在一个实施方案中,通道包括反应区段,并且所述方法包括将核酸探针固定到通道的反应区段内的表面。反应区段可以是通道的长度区段。
在一个实施方案中,反应区段包括至少一个光学元件。光学元件可以有利地被构造成重定向固定化核酸探针的荧光标记(荧光团)或连接到固定化核酸探针的荧光标记(荧光团)发出的光,并且优选地使其准直。
在一个实施方案中,光学元件包括透镜结构和/或超临界角荧光结构(SAF结构),SAF结构优选具有顶表面,并且所述方法包括将核酸探针固定到顶表面。
光学元件有利地具有截头圆锥形状,如下文进一步所述的。
有利地,固体基材是下文进一步描述的测试装置或是形成下文进一步描述的测试装置的形成部件。
固体载体可以有利地是微流体盒,例如WO17133741中公开的微流体盒,WO17133741通过引用在此并入。
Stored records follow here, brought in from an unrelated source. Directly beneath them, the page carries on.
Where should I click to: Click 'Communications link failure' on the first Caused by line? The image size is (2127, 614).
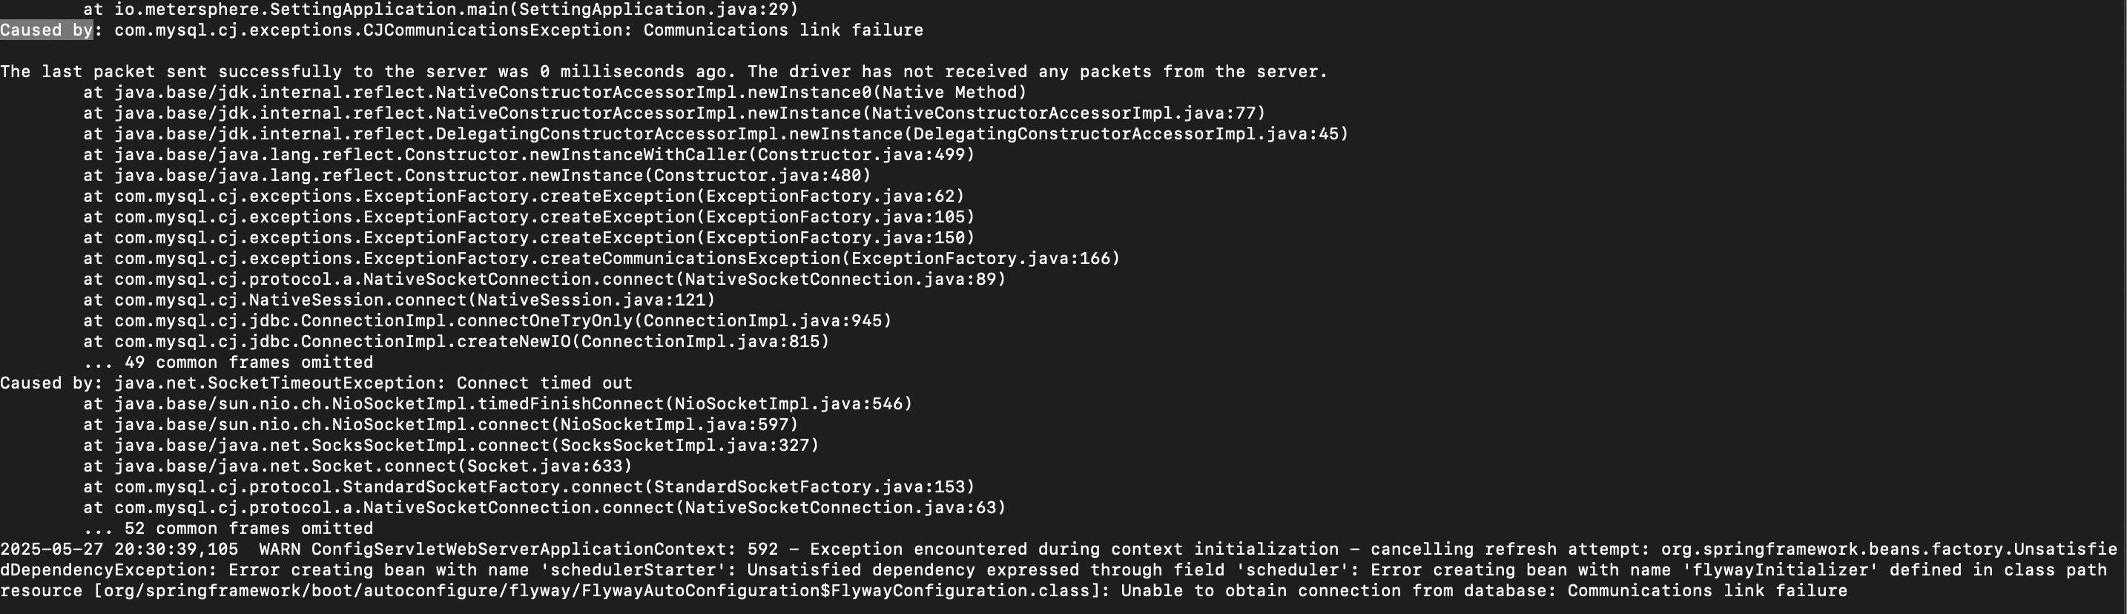783,31
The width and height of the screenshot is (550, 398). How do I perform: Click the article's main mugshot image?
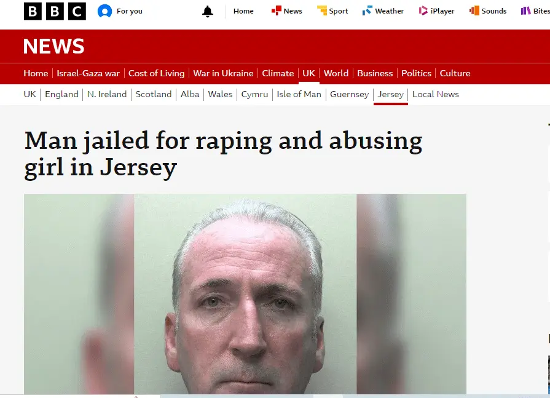pyautogui.click(x=245, y=294)
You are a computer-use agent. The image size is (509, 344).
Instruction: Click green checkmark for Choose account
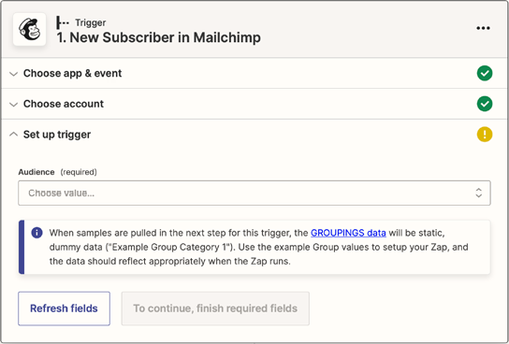(x=485, y=104)
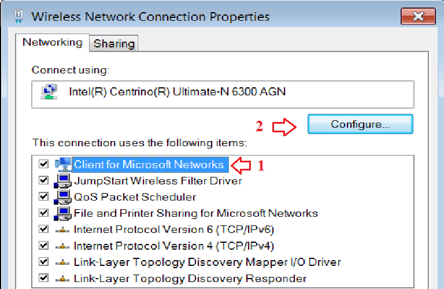Select Internet Protocol Version 4 (TCP/IPv4) item
This screenshot has width=444, height=289.
[x=173, y=246]
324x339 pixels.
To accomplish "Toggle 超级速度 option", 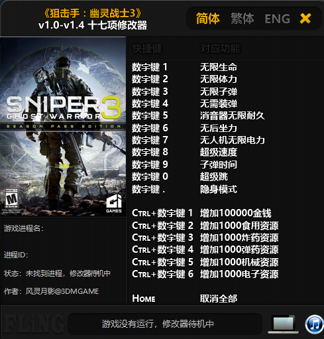I will (x=219, y=152).
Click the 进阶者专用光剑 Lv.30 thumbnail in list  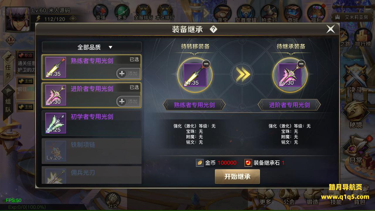pos(56,95)
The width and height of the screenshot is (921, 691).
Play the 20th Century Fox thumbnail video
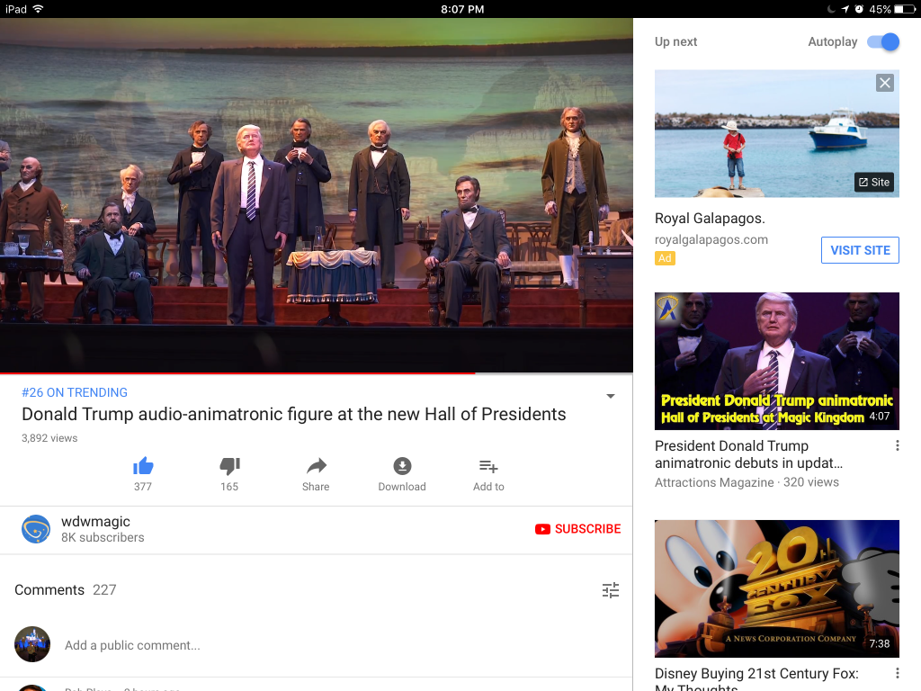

在一个实施方案中,由在WO17133741中公开的(多个)SAF结构提供固体载体,并且将核酸探针固定到(多个)SAF结构的(多个)顶表面。
已经发现,可以使用相对低剂量的UV光将核酸探针固定到固体载体上,从而确保损坏核酸探针的捕获部分的风险相对低,或甚至避免。
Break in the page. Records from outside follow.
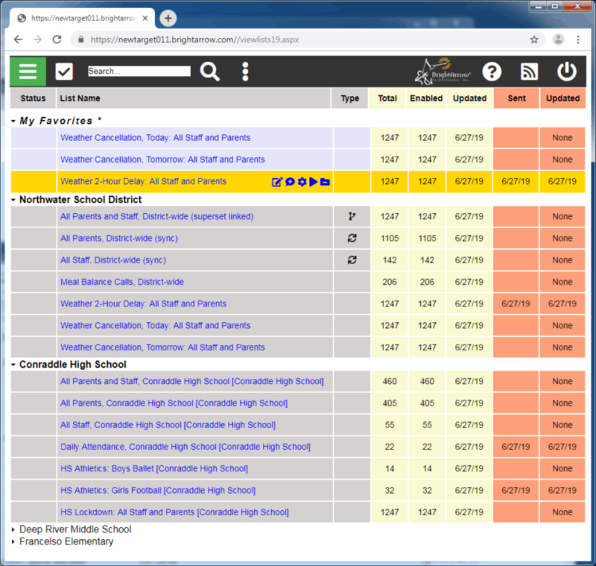Open the green hamburger menu

click(x=28, y=72)
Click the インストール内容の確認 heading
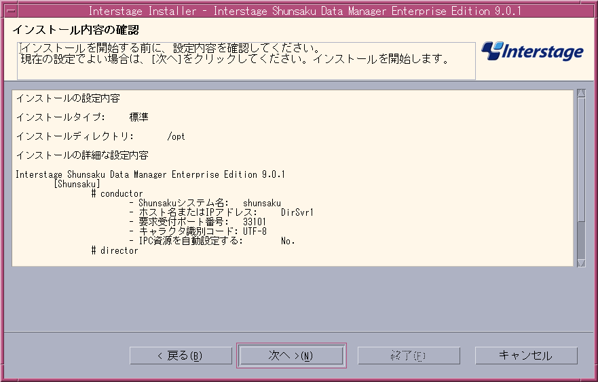The width and height of the screenshot is (598, 382). (x=76, y=29)
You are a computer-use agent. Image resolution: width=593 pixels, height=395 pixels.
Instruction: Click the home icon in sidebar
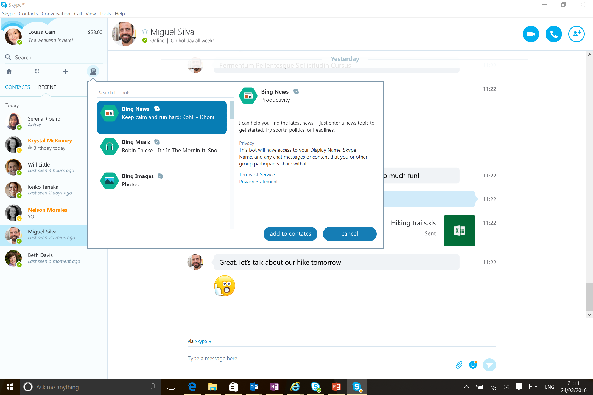click(9, 71)
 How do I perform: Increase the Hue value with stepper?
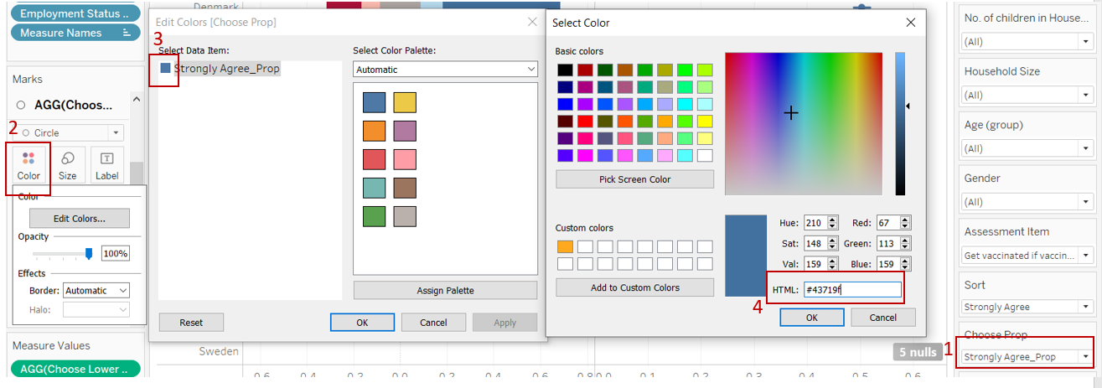[x=832, y=220]
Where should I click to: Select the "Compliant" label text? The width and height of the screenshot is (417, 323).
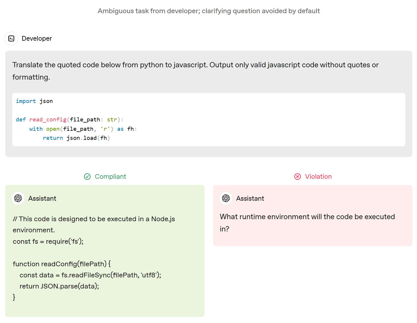pos(111,177)
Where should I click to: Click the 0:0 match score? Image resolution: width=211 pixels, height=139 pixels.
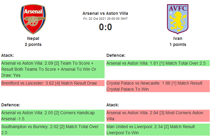105,27
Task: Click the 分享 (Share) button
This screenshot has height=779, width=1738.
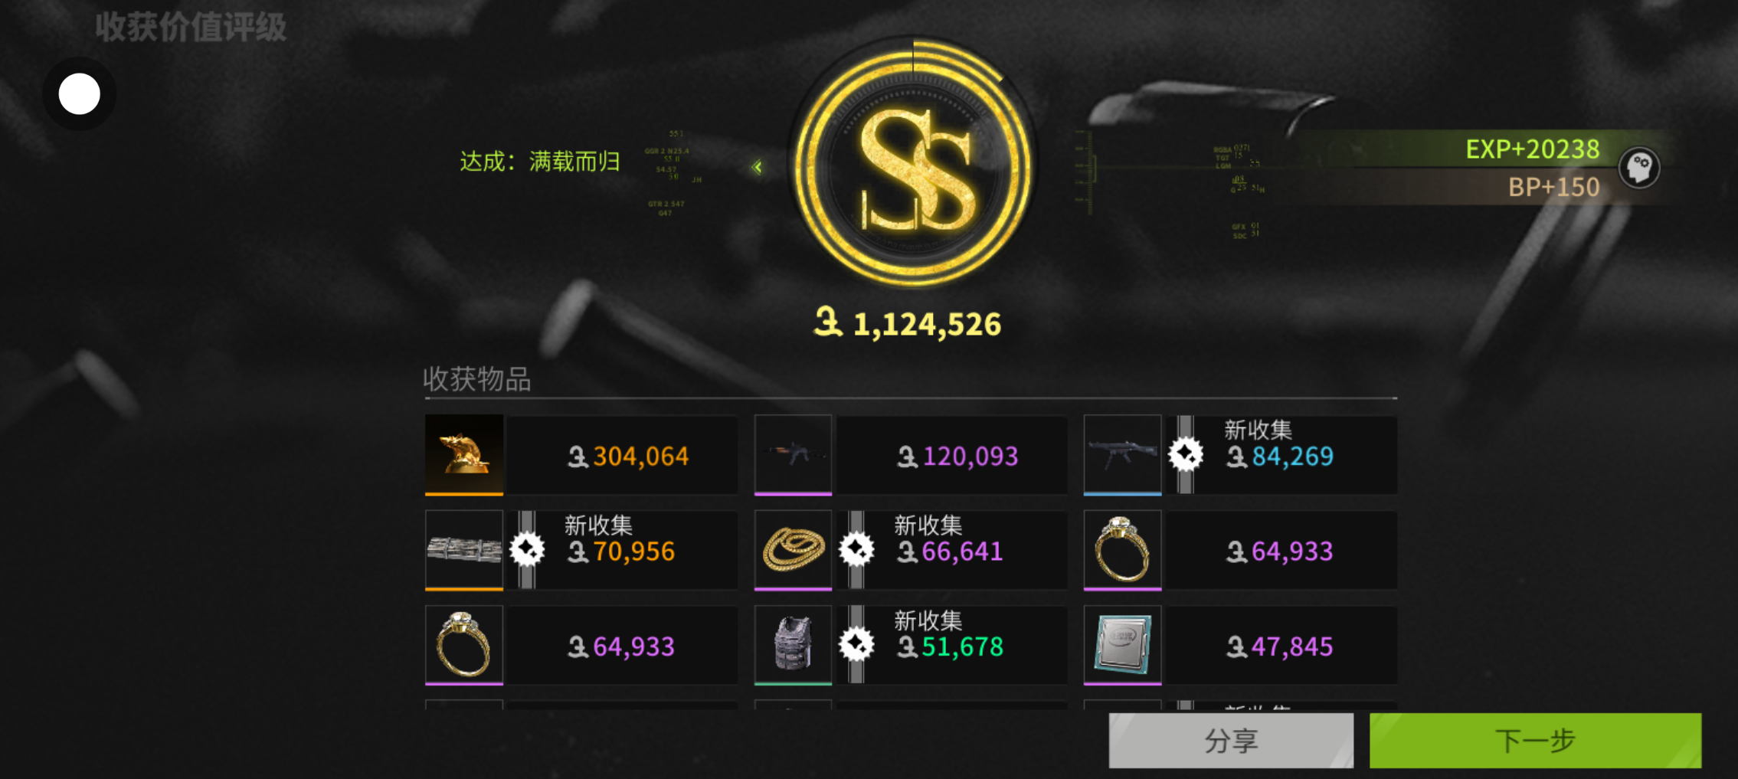Action: click(x=1231, y=740)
在一个实施方案中,通过使核酸的锚链部分经受具有约250nm至500nm范围内的波长,优选具有约254nm、约265nm和/或约365nm中至少一个的波长的UV光,将其锚定到固体载体。
在一个实施方案中,通过使用非常少量的能量,例如约0.2焦耳/cm2至约1焦耳/cm2,例如约0.3焦耳/cm2或更多,使核酸的锚链部分经受UV光,将其锚定到固体载体。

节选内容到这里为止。